- THE TASK -
In the entries that follow, the lines from the one with "Bez kostic (649, 302)" through the one with "Úprava a oprava prádla na míru (800, 1528)" are the ones to write out, exactly and with both ends included. Nothing else should appear.

- THE DATA -

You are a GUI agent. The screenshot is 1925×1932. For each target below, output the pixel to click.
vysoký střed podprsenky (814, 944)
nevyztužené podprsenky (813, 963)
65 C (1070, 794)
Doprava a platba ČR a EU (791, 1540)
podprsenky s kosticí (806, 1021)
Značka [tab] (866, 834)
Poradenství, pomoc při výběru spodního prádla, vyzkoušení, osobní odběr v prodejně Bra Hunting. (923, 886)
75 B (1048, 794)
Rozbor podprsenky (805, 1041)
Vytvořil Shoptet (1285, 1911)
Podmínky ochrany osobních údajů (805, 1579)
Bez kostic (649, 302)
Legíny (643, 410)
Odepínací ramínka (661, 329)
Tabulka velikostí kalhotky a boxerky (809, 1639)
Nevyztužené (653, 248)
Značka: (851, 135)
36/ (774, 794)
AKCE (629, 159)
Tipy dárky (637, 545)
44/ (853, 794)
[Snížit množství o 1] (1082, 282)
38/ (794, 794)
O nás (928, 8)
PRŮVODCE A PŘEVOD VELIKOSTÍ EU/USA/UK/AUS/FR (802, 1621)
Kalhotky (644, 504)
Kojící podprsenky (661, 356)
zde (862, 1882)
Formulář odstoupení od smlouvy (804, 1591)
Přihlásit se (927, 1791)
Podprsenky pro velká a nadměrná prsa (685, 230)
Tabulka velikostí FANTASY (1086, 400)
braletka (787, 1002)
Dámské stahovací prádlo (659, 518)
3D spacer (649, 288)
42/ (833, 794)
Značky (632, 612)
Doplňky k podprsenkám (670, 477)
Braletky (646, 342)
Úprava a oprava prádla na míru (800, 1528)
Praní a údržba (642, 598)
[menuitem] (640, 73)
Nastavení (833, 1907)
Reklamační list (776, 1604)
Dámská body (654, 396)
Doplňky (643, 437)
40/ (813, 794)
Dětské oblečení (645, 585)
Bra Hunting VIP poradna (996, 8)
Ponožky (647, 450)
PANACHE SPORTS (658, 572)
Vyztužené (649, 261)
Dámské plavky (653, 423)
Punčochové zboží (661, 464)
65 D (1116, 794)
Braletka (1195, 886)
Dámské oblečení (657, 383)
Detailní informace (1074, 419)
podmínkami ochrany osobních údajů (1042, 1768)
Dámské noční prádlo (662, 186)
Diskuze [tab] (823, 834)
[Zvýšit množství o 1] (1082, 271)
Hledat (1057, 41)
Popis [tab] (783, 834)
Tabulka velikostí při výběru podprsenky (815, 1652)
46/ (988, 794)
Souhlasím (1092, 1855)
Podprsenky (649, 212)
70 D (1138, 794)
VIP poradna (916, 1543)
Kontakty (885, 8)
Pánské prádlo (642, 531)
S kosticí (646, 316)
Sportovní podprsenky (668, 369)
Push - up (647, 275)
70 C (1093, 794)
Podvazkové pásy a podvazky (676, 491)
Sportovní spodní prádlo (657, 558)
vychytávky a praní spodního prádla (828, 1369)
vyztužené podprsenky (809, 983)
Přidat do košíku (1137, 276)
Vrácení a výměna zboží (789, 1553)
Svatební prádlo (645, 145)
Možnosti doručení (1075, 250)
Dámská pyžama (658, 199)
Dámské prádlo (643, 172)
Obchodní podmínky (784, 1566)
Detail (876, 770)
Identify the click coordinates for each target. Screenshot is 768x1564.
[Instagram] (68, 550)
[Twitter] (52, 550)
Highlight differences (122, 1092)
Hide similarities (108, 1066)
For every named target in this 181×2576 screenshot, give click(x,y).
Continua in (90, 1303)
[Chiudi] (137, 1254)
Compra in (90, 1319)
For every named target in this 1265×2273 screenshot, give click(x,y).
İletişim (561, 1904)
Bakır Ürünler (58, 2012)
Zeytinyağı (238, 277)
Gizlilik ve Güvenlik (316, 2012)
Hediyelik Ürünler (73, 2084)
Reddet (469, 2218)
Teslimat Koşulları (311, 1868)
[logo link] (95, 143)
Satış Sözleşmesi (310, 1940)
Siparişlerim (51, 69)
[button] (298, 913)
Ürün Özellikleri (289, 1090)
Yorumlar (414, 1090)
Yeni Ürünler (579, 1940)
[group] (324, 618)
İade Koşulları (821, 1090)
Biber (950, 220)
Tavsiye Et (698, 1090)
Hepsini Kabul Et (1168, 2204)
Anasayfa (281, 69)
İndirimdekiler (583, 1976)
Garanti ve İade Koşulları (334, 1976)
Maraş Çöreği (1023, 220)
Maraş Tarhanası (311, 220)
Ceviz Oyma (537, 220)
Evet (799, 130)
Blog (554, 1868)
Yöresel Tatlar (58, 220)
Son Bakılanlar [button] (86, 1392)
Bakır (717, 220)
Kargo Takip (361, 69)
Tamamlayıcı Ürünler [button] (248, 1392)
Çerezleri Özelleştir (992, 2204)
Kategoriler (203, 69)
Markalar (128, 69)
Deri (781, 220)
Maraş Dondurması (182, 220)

- EXERCISE RESPONSE -
Bez kostic (649, 302)
Legíny (643, 410)
Odepínací ramínka (661, 329)
Tabulka velikostí kalhotky a boxerky (809, 1639)
Nevyztužené (653, 248)
Značka: (851, 135)
36/ (774, 794)
AKCE (629, 159)
Tipy dárky (637, 545)
44/ (853, 794)
[Snížit množství o 1] (1082, 282)
38/ (794, 794)
O nás (928, 8)
PRŮVODCE A PŘEVOD VELIKOSTÍ EU/USA/UK/AUS/FR (802, 1621)
Kalhotky (644, 504)
Kojící podprsenky (661, 356)
zde (862, 1882)
Formulář odstoupení od smlouvy (804, 1591)
Přihlásit se (927, 1791)
Podprsenky pro velká a nadměrná prsa (685, 230)
Tabulka velikostí FANTASY (1086, 400)
braletka (787, 1002)
Dámské stahovací prádlo (659, 518)
3D spacer (649, 288)
42/ (833, 794)
Značky (632, 612)
Doplňky k podprsenkám (670, 477)
Braletky (646, 342)
Úprava a oprava prádla na míru (800, 1528)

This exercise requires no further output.